WHAT TO WORK ON →
Repeat, word for word, each of the records shown below, without their pictures.

EXERCISE INPUTS →
◇ ◇ ◇ ◇ ◇

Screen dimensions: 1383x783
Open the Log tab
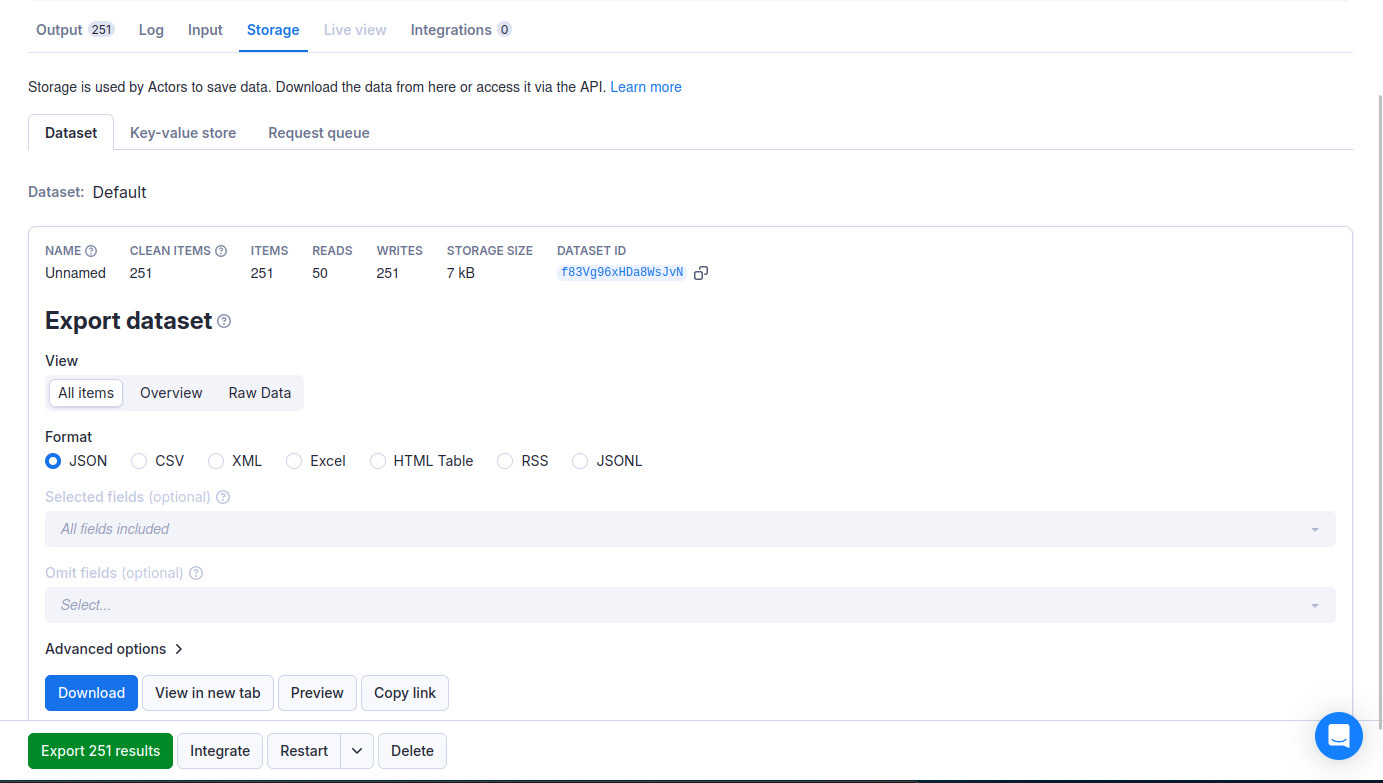pos(150,29)
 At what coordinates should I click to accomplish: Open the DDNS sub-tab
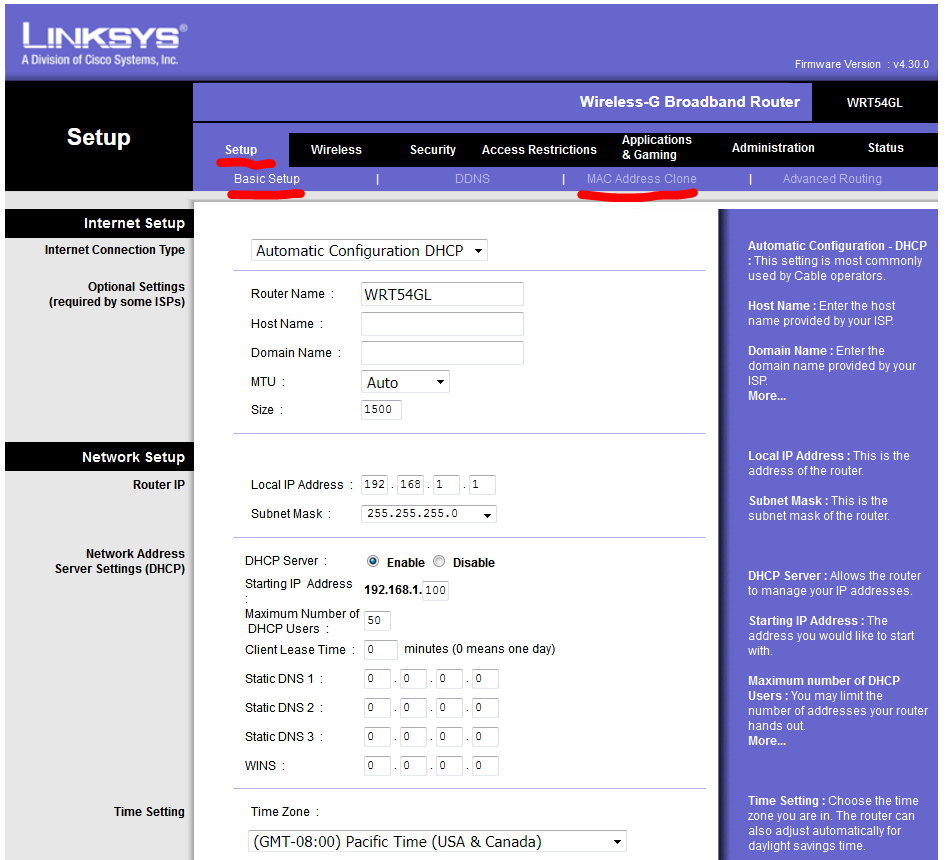pyautogui.click(x=472, y=179)
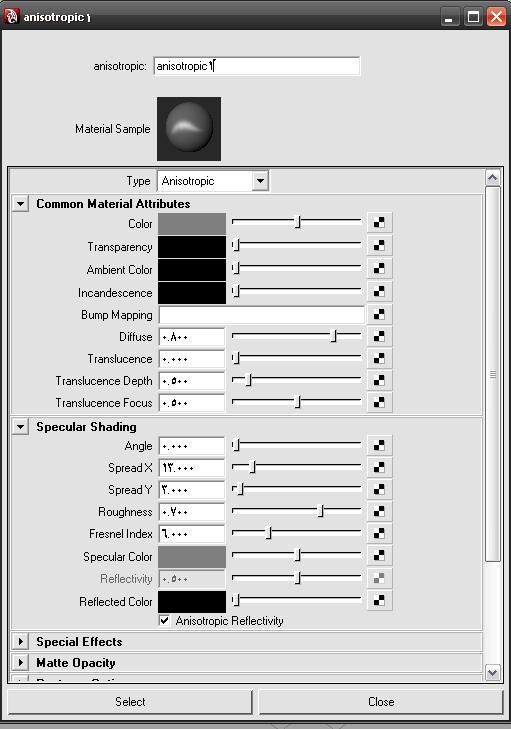Viewport: 511px width, 729px height.
Task: Click the Spread X value field
Action: [x=192, y=468]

◇ ◇ ◇ ◇ ◇

EXERCISE OUTPUT →
Screen dimensions: 1383x783
Open the Log tab
pos(150,29)
 At what coordinates should I click to accomplish: Open the DDNS sub-tab
pyautogui.click(x=472, y=179)
Viewport: 511px width, 729px height.
Task: Click the Spread X value field
Action: [x=192, y=468]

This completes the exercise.